BEGIN EXERCISE DATA

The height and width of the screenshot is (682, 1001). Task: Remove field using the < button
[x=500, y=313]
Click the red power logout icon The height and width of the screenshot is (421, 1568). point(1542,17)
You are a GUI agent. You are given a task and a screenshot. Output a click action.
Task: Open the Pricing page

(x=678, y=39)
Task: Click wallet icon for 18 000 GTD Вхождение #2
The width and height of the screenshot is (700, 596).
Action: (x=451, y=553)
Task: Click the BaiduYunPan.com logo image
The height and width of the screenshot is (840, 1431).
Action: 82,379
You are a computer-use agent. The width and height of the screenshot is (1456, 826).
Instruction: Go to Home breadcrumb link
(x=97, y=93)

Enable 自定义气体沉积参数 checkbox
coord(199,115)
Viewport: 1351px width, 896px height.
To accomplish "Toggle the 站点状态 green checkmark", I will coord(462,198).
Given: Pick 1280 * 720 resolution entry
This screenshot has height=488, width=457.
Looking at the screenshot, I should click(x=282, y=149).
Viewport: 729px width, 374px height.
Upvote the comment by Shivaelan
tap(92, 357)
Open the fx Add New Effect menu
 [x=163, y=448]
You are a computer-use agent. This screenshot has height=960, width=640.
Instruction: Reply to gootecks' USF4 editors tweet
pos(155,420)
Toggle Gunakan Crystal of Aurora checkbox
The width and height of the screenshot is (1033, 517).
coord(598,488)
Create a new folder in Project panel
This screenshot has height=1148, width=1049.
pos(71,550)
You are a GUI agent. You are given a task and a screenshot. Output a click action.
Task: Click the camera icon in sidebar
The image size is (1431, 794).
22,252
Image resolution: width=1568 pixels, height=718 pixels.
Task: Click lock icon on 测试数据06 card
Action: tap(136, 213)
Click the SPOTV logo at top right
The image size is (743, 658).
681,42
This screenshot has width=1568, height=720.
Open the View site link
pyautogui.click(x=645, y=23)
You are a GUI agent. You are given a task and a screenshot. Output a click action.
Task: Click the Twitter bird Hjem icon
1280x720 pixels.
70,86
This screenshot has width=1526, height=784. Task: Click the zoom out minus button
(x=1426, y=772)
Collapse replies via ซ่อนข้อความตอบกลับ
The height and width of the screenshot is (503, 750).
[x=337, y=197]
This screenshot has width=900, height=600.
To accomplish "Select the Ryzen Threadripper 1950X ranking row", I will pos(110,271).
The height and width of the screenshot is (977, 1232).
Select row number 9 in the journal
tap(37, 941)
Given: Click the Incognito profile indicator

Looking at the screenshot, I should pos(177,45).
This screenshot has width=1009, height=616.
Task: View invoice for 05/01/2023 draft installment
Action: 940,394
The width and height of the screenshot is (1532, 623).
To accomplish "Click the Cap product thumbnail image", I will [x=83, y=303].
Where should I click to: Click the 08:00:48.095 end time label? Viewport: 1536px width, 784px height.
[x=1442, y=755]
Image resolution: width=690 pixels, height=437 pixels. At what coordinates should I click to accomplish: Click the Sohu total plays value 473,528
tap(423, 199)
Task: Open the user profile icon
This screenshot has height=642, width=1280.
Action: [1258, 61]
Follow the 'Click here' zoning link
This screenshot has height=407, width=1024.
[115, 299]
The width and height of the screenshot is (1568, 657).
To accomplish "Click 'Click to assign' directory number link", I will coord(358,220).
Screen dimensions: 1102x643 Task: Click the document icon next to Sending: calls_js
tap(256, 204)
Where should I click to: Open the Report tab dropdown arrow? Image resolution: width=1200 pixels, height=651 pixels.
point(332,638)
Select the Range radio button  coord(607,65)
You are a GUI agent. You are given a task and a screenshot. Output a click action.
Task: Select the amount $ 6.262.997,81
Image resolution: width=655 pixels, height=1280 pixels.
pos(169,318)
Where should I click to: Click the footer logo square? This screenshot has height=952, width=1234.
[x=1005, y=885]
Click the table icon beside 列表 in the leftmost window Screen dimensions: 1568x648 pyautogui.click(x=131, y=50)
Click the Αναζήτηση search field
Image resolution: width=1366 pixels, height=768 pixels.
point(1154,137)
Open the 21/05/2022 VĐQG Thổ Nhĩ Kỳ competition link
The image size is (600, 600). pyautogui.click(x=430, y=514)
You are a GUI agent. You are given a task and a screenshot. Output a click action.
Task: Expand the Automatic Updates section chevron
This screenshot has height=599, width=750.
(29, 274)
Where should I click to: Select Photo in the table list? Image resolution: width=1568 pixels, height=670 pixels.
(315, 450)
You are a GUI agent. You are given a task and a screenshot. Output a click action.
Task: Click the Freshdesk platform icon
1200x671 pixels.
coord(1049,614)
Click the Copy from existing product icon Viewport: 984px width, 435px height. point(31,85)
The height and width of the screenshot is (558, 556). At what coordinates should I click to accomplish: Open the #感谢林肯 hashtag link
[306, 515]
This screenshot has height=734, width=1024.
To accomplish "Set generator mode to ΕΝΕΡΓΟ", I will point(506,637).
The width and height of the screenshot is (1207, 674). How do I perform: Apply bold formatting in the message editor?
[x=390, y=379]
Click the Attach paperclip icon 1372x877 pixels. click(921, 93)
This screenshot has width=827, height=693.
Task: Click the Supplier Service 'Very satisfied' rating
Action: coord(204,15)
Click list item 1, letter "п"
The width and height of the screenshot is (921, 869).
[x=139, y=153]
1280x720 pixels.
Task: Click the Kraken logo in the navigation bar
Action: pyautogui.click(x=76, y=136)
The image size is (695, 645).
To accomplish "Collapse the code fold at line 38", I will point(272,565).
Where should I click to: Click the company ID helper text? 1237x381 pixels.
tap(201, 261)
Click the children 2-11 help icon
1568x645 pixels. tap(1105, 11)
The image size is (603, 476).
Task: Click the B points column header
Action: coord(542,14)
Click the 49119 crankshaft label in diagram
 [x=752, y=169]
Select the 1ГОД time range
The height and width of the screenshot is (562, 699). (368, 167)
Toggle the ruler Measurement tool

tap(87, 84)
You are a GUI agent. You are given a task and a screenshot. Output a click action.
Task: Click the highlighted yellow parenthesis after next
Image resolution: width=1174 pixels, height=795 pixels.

END EXERCISE DATA

PROMPT =>
Each line of the data is to be written out again exactly.

WRITTEN SOLUTION =>
The height and width of the screenshot is (682, 1001). Task: Remove field using the < button
[x=500, y=313]
Click the red power logout icon The height and width of the screenshot is (421, 1568). point(1542,17)
You are a GUI agent. You are given a task and a screenshot. Output a click action.
Task: Open the Pricing page

(x=678, y=39)
Task: Click wallet icon for 18 000 GTD Вхождение #2
The width and height of the screenshot is (700, 596).
Action: (x=451, y=553)
Task: Click the BaiduYunPan.com logo image
The height and width of the screenshot is (840, 1431).
Action: 82,379
You are a computer-use agent. The width and height of the screenshot is (1456, 826).
Instruction: Go to Home breadcrumb link
(x=97, y=93)

Enable 自定义气体沉积参数 checkbox
coord(199,115)
Viewport: 1351px width, 896px height.
To accomplish "Toggle the 站点状态 green checkmark", I will coord(462,198).
Given: Pick 1280 * 720 resolution entry
This screenshot has height=488, width=457.
Looking at the screenshot, I should click(x=282, y=149).
Viewport: 729px width, 374px height.
Upvote the comment by Shivaelan
tap(92, 357)
Open the fx Add New Effect menu
 [x=163, y=448]
You are a computer-use agent. This screenshot has height=960, width=640.
Instruction: Reply to gootecks' USF4 editors tweet
pos(155,420)
Toggle Gunakan Crystal of Aurora checkbox
The width and height of the screenshot is (1033, 517).
coord(598,488)
Create a new folder in Project panel
This screenshot has height=1148, width=1049.
pos(71,550)
You are a GUI agent. You are given a task and a screenshot. Output a click action.
Task: Click the camera icon in sidebar
The image size is (1431, 794).
22,252
Image resolution: width=1568 pixels, height=718 pixels.
Task: Click lock icon on 测试数据06 card
Action: tap(136, 213)
Click the SPOTV logo at top right
The image size is (743, 658).
681,42
This screenshot has width=1568, height=720.
Open the View site link
pyautogui.click(x=645, y=23)
You are a GUI agent. You are given a task and a screenshot. Output a click action.
Task: Click the Twitter bird Hjem icon
1280x720 pixels.
70,86
This screenshot has width=1526, height=784. Task: Click the zoom out minus button
(x=1426, y=772)
Collapse replies via ซ่อนข้อความตอบกลับ
The height and width of the screenshot is (503, 750).
[x=337, y=197]
This screenshot has width=900, height=600.
To accomplish "Select the Ryzen Threadripper 1950X ranking row", I will pos(110,271).
The height and width of the screenshot is (977, 1232).
Select row number 9 in the journal
tap(37, 941)
Given: Click the Incognito profile indicator

Looking at the screenshot, I should pos(177,45).
This screenshot has width=1009, height=616.
Task: View invoice for 05/01/2023 draft installment
Action: 940,394
The width and height of the screenshot is (1532, 623).
To accomplish "Click the Cap product thumbnail image", I will [x=83, y=303].
Where should I click to: Click the 08:00:48.095 end time label? Viewport: 1536px width, 784px height.
[x=1442, y=755]
Image resolution: width=690 pixels, height=437 pixels. At what coordinates should I click to accomplish: Click the Sohu total plays value 473,528
tap(423, 199)
Task: Open the user profile icon
This screenshot has height=642, width=1280.
Action: [1258, 61]
Follow the 'Click here' zoning link
This screenshot has height=407, width=1024.
[115, 299]
The width and height of the screenshot is (1568, 657).
To accomplish "Click 'Click to assign' directory number link", I will coord(358,220).
Screen dimensions: 1102x643 Task: Click the document icon next to Sending: calls_js
tap(256, 204)
Where should I click to: Open the Report tab dropdown arrow? Image resolution: width=1200 pixels, height=651 pixels.
point(332,638)
Select the Range radio button  coord(607,65)
You are a GUI agent. You are given a task and a screenshot. Output a click action.
Task: Select the amount $ 6.262.997,81
Image resolution: width=655 pixels, height=1280 pixels.
pos(169,318)
Where should I click to: Click the footer logo square? This screenshot has height=952, width=1234.
[x=1005, y=885]
Click the table icon beside 列表 in the leftmost window Screen dimensions: 1568x648 pyautogui.click(x=131, y=50)
Click the Αναζήτηση search field
Image resolution: width=1366 pixels, height=768 pixels.
point(1154,137)
Open the 21/05/2022 VĐQG Thổ Nhĩ Kỳ competition link
The image size is (600, 600). pyautogui.click(x=430, y=514)
You are a GUI agent. You are given a task and a screenshot. Output a click action.
Task: Expand the Automatic Updates section chevron
This screenshot has height=599, width=750.
(29, 274)
Where should I click to: Select Photo in the table list? Image resolution: width=1568 pixels, height=670 pixels.
(315, 450)
You are a GUI agent. You are given a task and a screenshot. Output a click action.
Task: Click the Freshdesk platform icon
1200x671 pixels.
coord(1049,614)
Click the Copy from existing product icon Viewport: 984px width, 435px height. point(31,85)
The height and width of the screenshot is (558, 556). At what coordinates should I click to accomplish: Open the #感谢林肯 hashtag link
[306, 515]
This screenshot has height=734, width=1024.
To accomplish "Set generator mode to ΕΝΕΡΓΟ", I will point(506,637).
The width and height of the screenshot is (1207, 674). How do I perform: Apply bold formatting in the message editor?
[x=390, y=379]
Click the Attach paperclip icon 1372x877 pixels. click(921, 93)
This screenshot has width=827, height=693.
Task: Click the Supplier Service 'Very satisfied' rating
Action: coord(204,15)
Click list item 1, letter "п"
The width and height of the screenshot is (921, 869).
[x=139, y=153]
1280x720 pixels.
Task: Click the Kraken logo in the navigation bar
Action: pyautogui.click(x=76, y=136)
The image size is (695, 645).
To accomplish "Collapse the code fold at line 38", I will point(272,565).
Where should I click to: Click the company ID helper text? 1237x381 pixels.
tap(201, 261)
Click the children 2-11 help icon
1568x645 pixels. tap(1105, 11)
The image size is (603, 476).
Task: Click the B points column header
Action: coord(542,14)
Click the 49119 crankshaft label in diagram
 [x=752, y=169]
Select the 1ГОД time range
The height and width of the screenshot is (562, 699). (368, 167)
Toggle the ruler Measurement tool

tap(87, 84)
You are a GUI agent. You are given a task and a screenshot. Output a click action.
Task: Click the highlighted yellow parenthesis after next
Image resolution: width=1174 pixels, height=795 pixels.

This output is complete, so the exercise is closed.